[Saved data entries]
Content starts
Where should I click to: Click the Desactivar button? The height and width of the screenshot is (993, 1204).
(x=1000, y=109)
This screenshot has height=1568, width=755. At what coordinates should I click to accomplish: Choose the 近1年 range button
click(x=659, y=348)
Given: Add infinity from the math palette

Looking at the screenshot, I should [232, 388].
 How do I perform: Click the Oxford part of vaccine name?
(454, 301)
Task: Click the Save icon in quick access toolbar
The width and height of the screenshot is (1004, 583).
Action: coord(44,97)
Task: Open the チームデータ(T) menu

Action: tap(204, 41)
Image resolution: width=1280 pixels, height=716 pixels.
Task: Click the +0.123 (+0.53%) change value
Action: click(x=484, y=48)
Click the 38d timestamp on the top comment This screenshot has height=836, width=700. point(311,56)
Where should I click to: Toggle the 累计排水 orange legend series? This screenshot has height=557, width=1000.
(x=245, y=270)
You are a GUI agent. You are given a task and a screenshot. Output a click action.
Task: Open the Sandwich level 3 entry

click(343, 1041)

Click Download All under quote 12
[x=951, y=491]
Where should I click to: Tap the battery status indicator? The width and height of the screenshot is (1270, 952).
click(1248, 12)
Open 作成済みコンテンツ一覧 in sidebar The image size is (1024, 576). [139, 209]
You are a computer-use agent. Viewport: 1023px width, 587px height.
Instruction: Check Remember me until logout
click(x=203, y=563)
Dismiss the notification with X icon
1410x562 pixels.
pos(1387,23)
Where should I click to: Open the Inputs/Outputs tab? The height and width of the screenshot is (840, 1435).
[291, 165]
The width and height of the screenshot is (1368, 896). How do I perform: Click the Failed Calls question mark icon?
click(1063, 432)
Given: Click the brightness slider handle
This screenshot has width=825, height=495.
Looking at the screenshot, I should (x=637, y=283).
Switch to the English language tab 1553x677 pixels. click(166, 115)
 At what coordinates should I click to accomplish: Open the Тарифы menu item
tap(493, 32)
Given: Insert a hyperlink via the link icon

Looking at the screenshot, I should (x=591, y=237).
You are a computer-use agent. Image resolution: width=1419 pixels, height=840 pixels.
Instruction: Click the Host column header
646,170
Content ends
** Problem to work on **
Restate the data above word for word.

** Output for this exercise **
Where should I click to: Click the Desactivar button? The height and width of the screenshot is (993, 1204).
(x=1000, y=109)
This screenshot has height=1568, width=755. At what coordinates should I click to accomplish: Choose the 近1年 range button
click(x=659, y=348)
Given: Add infinity from the math palette

Looking at the screenshot, I should [232, 388].
 How do I perform: Click the Oxford part of vaccine name?
(454, 301)
Task: Click the Save icon in quick access toolbar
The width and height of the screenshot is (1004, 583).
Action: coord(44,97)
Task: Open the チームデータ(T) menu

Action: tap(204, 41)
Image resolution: width=1280 pixels, height=716 pixels.
Task: Click the +0.123 (+0.53%) change value
Action: click(x=484, y=48)
Click the 38d timestamp on the top comment This screenshot has height=836, width=700. point(311,56)
Where should I click to: Toggle the 累计排水 orange legend series? This screenshot has height=557, width=1000.
(x=245, y=270)
You are a GUI agent. You are given a task and a screenshot. Output a click action.
Task: Open the Sandwich level 3 entry

click(343, 1041)

Click Download All under quote 12
[x=951, y=491]
Where should I click to: Tap the battery status indicator? The width and height of the screenshot is (1270, 952).
click(1248, 12)
Open 作成済みコンテンツ一覧 in sidebar The image size is (1024, 576). [139, 209]
You are a computer-use agent. Viewport: 1023px width, 587px height.
Instruction: Check Remember me until logout
click(x=203, y=563)
Dismiss the notification with X icon
1410x562 pixels.
pos(1387,23)
Where should I click to: Open the Inputs/Outputs tab? The height and width of the screenshot is (840, 1435).
[291, 165]
The width and height of the screenshot is (1368, 896). How do I perform: Click the Failed Calls question mark icon?
click(1063, 432)
Given: Click the brightness slider handle
This screenshot has width=825, height=495.
Looking at the screenshot, I should (x=637, y=283).
Switch to the English language tab 1553x677 pixels. click(166, 115)
 At what coordinates should I click to accomplish: Open the Тарифы menu item
tap(493, 32)
Given: Insert a hyperlink via the link icon

Looking at the screenshot, I should (x=591, y=237).
You are a computer-use agent. Image resolution: width=1419 pixels, height=840 pixels.
Instruction: Click the Host column header
646,170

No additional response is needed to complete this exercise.